Task details:
Show each line of the entries below that contains the word "close". Letter case matters.

(Entries for pointing to words and elements)
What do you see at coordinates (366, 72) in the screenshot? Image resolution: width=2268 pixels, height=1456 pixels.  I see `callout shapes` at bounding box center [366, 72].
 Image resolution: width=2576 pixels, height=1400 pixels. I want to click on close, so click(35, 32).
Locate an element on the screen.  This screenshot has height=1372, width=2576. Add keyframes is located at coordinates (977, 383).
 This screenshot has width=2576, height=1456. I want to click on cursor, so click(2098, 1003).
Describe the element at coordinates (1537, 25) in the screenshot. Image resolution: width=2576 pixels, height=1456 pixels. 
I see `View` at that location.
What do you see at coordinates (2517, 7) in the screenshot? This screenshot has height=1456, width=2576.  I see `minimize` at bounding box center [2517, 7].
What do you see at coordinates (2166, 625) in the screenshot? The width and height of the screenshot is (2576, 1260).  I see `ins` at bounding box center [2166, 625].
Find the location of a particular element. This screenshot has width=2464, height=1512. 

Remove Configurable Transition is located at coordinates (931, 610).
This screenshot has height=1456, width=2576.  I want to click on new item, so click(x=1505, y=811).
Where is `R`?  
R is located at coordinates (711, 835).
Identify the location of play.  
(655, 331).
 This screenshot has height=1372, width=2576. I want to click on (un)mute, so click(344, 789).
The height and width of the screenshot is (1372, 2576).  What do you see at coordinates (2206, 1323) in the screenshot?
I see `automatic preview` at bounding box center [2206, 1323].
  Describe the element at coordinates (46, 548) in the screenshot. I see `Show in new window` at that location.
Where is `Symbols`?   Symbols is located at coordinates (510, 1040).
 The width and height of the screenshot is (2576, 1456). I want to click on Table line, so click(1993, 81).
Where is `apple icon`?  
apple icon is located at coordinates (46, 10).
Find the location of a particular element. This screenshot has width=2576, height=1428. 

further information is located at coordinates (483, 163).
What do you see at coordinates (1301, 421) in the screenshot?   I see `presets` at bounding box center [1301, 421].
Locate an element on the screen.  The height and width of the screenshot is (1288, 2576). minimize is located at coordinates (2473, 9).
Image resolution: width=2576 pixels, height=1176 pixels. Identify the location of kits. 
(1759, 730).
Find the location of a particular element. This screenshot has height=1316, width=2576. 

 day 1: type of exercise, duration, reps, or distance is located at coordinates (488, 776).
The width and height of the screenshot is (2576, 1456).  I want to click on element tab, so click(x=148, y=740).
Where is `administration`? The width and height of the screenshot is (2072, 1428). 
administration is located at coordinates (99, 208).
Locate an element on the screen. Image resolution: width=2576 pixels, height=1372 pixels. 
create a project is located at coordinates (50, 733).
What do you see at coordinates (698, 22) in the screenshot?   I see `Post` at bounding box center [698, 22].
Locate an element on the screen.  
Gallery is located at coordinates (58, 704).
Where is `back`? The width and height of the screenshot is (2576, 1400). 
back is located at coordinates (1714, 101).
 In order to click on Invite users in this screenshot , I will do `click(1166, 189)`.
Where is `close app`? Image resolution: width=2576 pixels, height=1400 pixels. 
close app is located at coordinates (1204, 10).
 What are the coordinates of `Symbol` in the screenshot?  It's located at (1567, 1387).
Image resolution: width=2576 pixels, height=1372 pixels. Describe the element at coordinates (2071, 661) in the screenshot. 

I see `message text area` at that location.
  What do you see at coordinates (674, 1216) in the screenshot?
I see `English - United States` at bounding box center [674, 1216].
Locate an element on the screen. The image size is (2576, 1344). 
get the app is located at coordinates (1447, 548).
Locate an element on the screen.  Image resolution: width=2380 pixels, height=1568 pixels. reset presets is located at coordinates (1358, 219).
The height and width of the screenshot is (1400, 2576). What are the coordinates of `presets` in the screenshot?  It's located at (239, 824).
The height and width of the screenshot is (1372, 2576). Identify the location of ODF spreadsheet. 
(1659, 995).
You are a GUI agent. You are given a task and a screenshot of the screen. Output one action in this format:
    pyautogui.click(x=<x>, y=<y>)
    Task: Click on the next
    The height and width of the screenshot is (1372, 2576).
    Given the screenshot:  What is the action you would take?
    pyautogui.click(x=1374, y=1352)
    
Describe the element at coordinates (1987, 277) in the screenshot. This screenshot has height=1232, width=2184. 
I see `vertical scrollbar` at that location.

Worked solution:
 Image resolution: width=2576 pixels, height=1400 pixels. I want to click on close, so click(35, 32).
Where is `close app`? Image resolution: width=2576 pixels, height=1400 pixels. 
close app is located at coordinates (1204, 10).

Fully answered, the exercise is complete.